The Wolf Wilder by Katherine Rundell
Now, it may be a bit odd, but I love reading chilly, snowy books in the heart of summer and I love reading balmy, sun-kissed books in the dead of winter; so, in my topsy-turvy opinion, this is the perfect wild summer holiday read! The Wolf Wilder transported me utterly, in place and time, to the snowy forest wilderness of Tsarist Russia. Here in a tiny wooden cottage lives courageous, heart-strong Feo and her mother; they are wolf wilders – tasked with re-wilding wolves that pampered aristocrats have tried (and failed) to tame and train. What I love most about all of Katherine Rundell’s books is how sensory they are, and this is no exception: you can see the drops of blood on snow, smell the wood smoke… hear the howls – wildly wonderful!
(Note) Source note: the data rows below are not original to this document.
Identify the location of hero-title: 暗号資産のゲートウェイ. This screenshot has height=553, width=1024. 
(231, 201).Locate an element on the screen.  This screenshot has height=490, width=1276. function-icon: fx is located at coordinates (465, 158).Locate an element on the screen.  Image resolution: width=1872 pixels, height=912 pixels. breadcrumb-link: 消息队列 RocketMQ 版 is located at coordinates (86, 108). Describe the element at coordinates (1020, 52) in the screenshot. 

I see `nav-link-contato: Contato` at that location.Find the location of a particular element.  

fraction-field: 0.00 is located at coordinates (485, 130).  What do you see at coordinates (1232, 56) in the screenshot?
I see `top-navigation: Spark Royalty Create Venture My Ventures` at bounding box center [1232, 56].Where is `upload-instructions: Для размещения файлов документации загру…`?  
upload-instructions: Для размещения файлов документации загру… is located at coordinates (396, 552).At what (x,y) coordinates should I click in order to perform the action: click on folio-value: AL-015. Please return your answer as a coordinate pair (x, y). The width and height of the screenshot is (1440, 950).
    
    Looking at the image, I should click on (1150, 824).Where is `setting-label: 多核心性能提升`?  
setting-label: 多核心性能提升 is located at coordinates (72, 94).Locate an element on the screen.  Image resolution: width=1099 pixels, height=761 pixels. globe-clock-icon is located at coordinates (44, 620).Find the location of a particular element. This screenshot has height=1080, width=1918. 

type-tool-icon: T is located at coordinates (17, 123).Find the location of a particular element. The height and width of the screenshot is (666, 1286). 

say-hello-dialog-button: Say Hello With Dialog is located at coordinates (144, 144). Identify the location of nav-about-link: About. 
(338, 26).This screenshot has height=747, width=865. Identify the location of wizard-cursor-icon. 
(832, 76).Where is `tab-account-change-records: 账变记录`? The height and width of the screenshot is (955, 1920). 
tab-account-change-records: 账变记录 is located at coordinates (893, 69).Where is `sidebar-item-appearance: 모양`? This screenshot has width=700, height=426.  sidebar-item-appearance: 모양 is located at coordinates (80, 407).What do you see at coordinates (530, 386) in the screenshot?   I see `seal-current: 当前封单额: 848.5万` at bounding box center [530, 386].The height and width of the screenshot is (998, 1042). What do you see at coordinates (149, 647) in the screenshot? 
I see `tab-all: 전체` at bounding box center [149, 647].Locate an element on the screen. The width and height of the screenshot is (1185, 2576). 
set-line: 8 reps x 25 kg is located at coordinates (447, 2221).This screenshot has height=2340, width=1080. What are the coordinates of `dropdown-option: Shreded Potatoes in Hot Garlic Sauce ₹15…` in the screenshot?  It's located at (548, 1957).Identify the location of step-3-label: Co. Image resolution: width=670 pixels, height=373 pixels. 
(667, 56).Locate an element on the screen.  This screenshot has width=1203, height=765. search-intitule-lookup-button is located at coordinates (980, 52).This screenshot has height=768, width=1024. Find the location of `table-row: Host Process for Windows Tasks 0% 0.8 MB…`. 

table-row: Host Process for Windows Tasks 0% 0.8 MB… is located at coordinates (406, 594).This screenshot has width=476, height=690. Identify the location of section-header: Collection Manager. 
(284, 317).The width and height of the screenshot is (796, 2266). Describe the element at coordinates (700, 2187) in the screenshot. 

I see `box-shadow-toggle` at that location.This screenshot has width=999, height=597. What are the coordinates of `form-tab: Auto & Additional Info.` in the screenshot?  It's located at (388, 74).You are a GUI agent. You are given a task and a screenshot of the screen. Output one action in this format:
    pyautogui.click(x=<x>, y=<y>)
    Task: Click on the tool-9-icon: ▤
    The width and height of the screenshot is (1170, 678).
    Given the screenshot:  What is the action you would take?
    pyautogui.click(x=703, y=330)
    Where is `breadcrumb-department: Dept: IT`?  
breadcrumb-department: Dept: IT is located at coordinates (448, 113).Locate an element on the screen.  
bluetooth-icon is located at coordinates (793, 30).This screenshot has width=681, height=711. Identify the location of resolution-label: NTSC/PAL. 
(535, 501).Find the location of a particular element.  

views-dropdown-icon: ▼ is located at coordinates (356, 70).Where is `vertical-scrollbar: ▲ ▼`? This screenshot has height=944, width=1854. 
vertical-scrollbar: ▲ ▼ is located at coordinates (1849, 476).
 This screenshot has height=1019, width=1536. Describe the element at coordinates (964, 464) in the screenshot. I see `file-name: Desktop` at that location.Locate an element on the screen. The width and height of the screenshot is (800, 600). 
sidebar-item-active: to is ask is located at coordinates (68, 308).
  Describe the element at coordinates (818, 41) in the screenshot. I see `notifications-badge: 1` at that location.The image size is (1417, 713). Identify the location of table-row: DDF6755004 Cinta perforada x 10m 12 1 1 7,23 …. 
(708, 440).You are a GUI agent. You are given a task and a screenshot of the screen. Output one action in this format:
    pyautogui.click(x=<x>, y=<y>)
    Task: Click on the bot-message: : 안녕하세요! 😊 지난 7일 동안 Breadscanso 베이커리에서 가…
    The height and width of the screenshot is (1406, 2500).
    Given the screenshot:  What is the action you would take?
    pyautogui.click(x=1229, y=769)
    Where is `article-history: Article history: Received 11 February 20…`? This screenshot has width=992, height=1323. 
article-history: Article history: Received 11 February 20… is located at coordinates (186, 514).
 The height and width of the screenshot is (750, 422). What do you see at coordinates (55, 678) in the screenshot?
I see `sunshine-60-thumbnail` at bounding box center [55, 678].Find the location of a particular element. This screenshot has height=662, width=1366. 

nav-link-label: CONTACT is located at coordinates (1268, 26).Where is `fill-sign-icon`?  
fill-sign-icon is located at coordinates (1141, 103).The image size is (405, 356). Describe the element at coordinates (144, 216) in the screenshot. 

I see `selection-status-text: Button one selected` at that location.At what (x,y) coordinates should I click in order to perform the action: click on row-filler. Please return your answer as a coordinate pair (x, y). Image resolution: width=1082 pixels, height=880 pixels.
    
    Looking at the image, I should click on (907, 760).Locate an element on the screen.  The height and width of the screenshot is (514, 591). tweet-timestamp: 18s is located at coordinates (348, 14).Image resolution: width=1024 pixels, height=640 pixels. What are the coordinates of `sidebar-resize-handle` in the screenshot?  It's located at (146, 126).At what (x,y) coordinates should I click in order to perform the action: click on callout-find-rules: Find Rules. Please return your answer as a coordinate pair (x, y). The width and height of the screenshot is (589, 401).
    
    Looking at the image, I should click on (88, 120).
I Am the Seed That Grew the Tree - A Nature Poem for Every Day of the Year, selected by Fiona Waters; illustrated by Frann Preston-Gannon
I love poetry and this is a very special poetry anthology. It contains just about every flavour of wildness you can imagine: from stormy seas to a yellow wood; from a laughing limpet to a big grizzly bear; from “showery, flowery, bowery” Spring to “slippy, drippy, nippy” Winter. There are poems from all around the world. There are old poems, comfortingly familiar. There are new poems, delightfully fresh. And to top it all off Frann Preston-Gannon’s illustrations bring all the wildness to life. Why I especially love reading poetry books is because they let you break the rules – you can open at a random page and not begin at the beginning, you can sing a poem if you like, you can read one line over and over and over, just because it tastes good in your mouth. You can go wild!